DATASET:
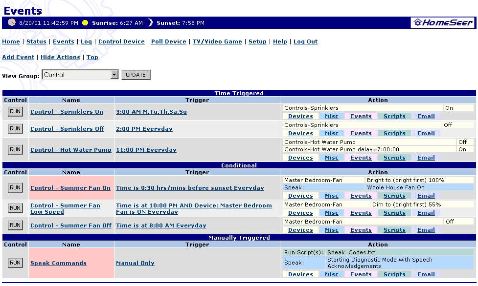Click the crescent moon sunset icon
The width and height of the screenshot is (478, 286).
[x=150, y=22]
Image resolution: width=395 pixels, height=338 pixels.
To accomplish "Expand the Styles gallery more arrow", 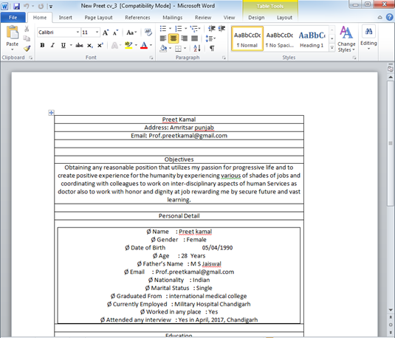I will [x=332, y=47].
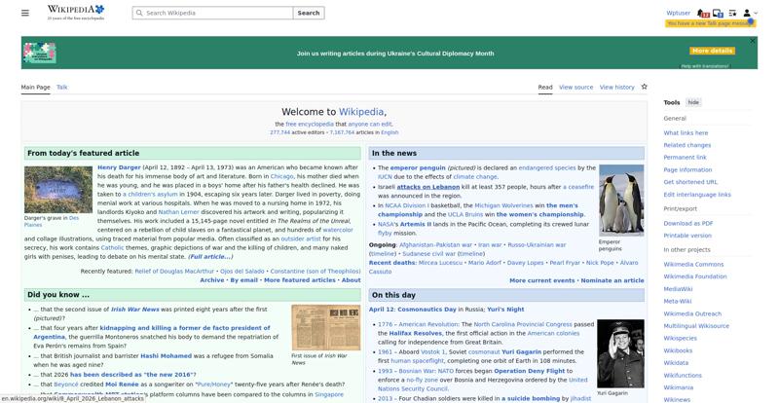Add page to watchlist with star
This screenshot has width=779, height=403.
tap(645, 87)
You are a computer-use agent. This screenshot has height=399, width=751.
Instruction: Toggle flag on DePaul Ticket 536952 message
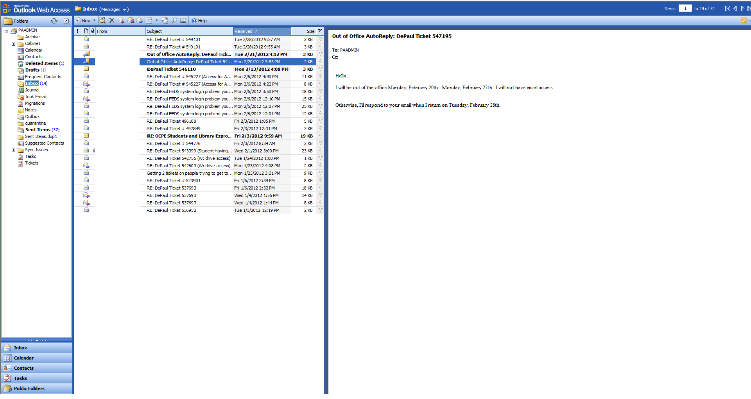(x=320, y=210)
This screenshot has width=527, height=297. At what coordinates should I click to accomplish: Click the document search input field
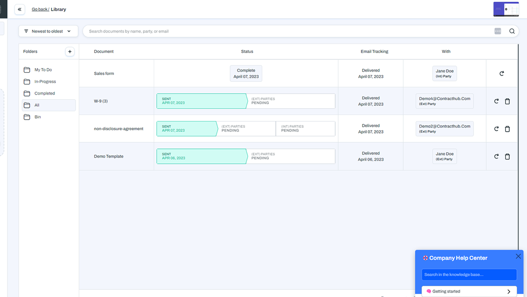click(290, 31)
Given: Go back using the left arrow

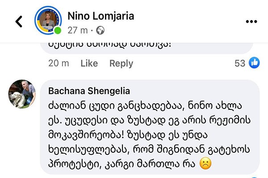Looking at the screenshot, I should coord(19,21).
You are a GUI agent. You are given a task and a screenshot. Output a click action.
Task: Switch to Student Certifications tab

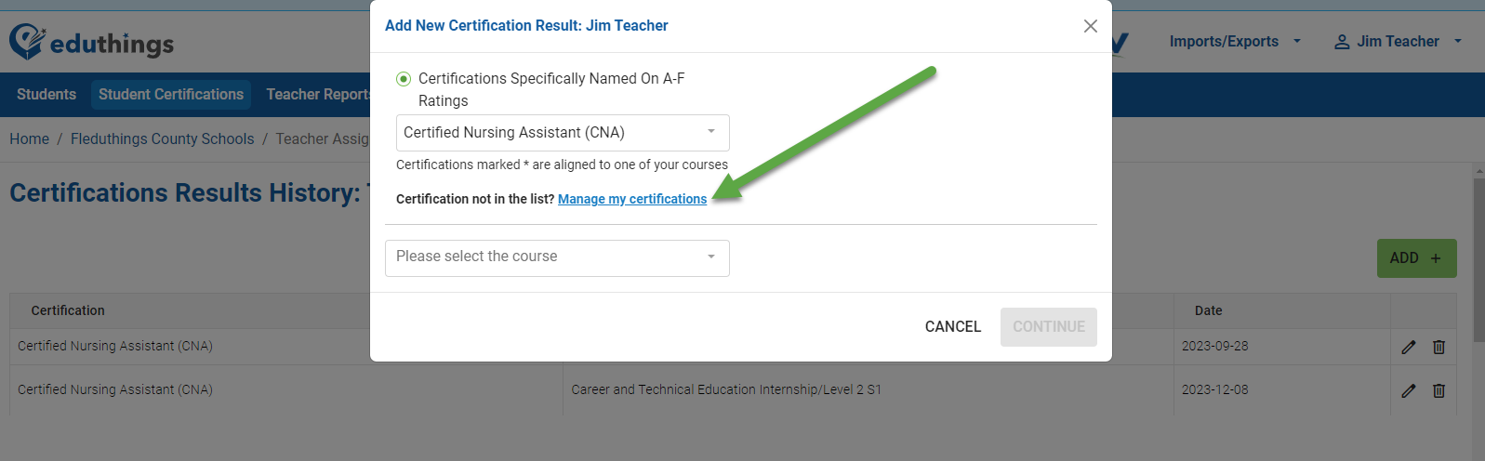171,95
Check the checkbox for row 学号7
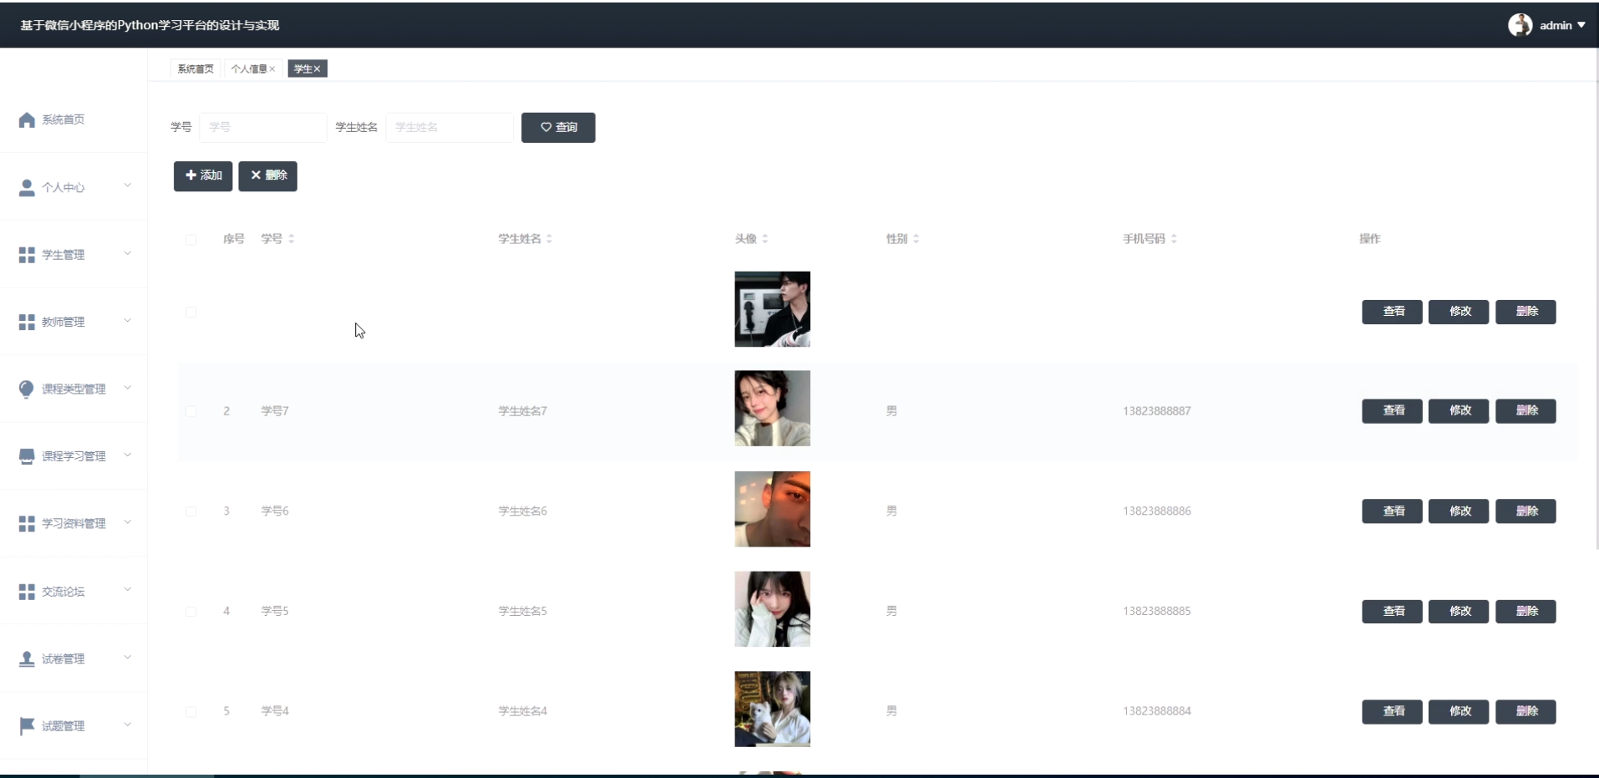1599x778 pixels. [x=191, y=411]
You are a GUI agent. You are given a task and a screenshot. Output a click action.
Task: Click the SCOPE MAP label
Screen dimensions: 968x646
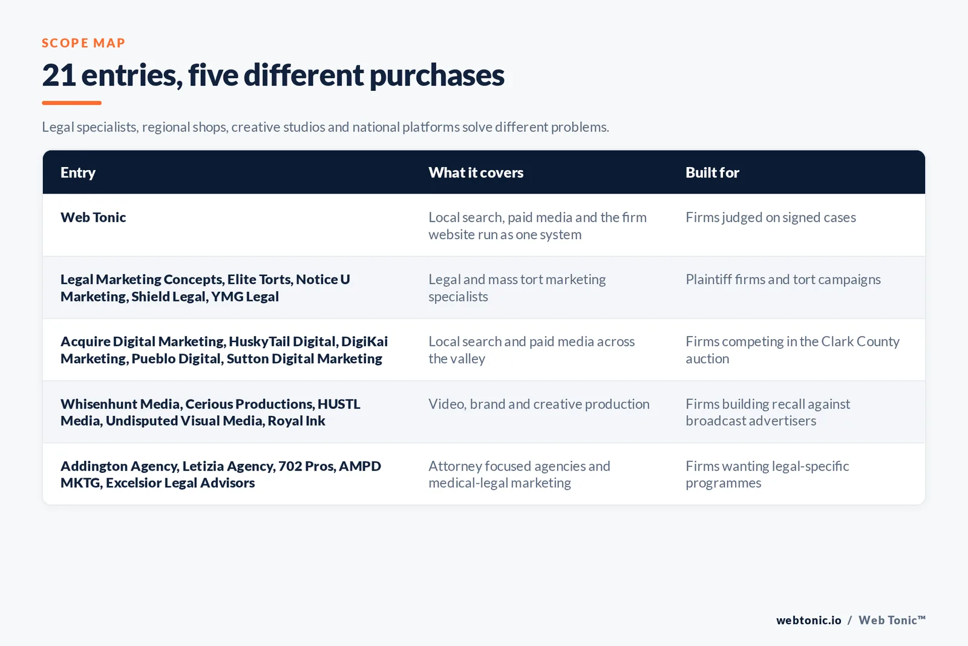pos(83,43)
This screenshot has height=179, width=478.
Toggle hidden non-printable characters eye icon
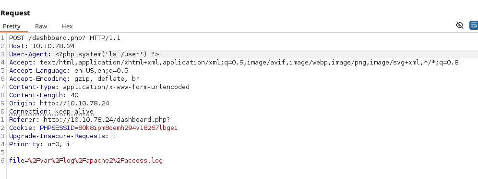[x=459, y=25]
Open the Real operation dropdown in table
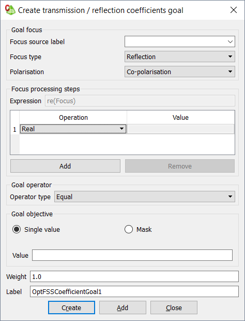Screen dimensions: 245x321 coord(73,129)
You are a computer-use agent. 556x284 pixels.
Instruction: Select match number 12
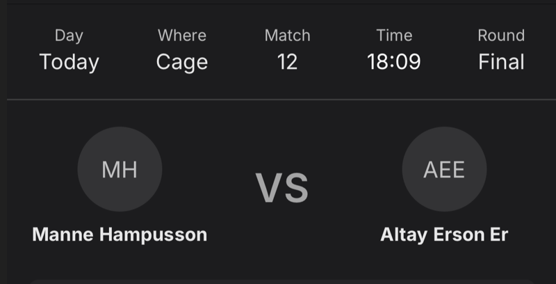pyautogui.click(x=287, y=62)
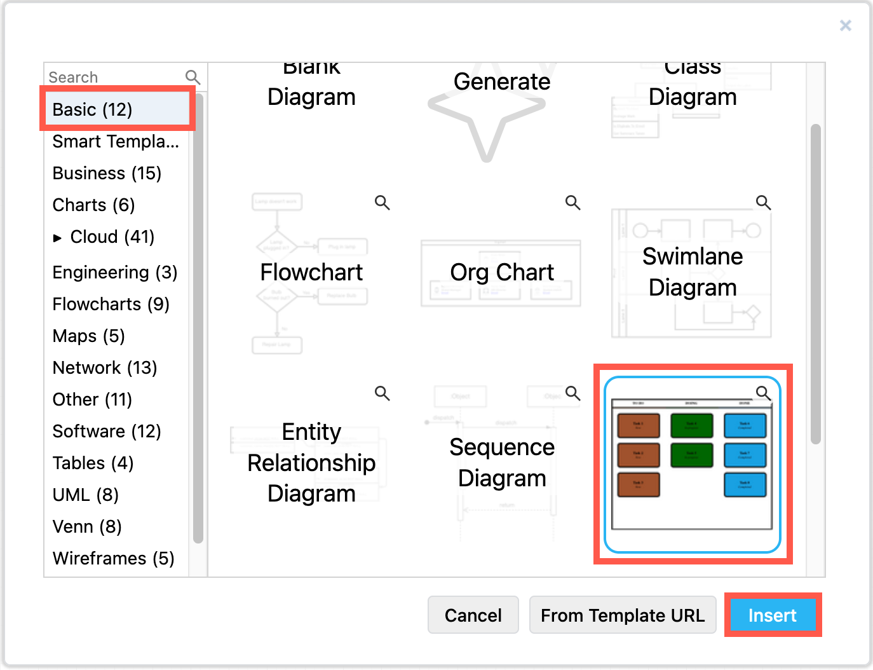
Task: Open the Wireframes category
Action: 112,558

REQUIRED ACTION:
Exactly the lines from the one with "Task: Switch to Student Certifications tab" through the end of the listing above are to be repeated, with no pictures.

SOLUTION FOR THIS TASK:
Task: Switch to Student Certifications tab

171,95
Check the checkbox for row 学号7
1599x778 pixels. [x=191, y=411]
You are a GUI agent. You are given a task and a screenshot. Output a click action.
Task: Click the SCOPE MAP label
Screen dimensions: 968x646
pos(83,43)
This screenshot has height=179, width=478.
Toggle hidden non-printable characters eye icon
[x=459, y=25]
Open the Real operation dropdown in table
Screen dimensions: 245x321 coord(73,129)
You are a computer-use agent. 556x284 pixels.
Instruction: Select match number 12
pyautogui.click(x=287, y=62)
Task: Open the Wireframes category
Action: 112,558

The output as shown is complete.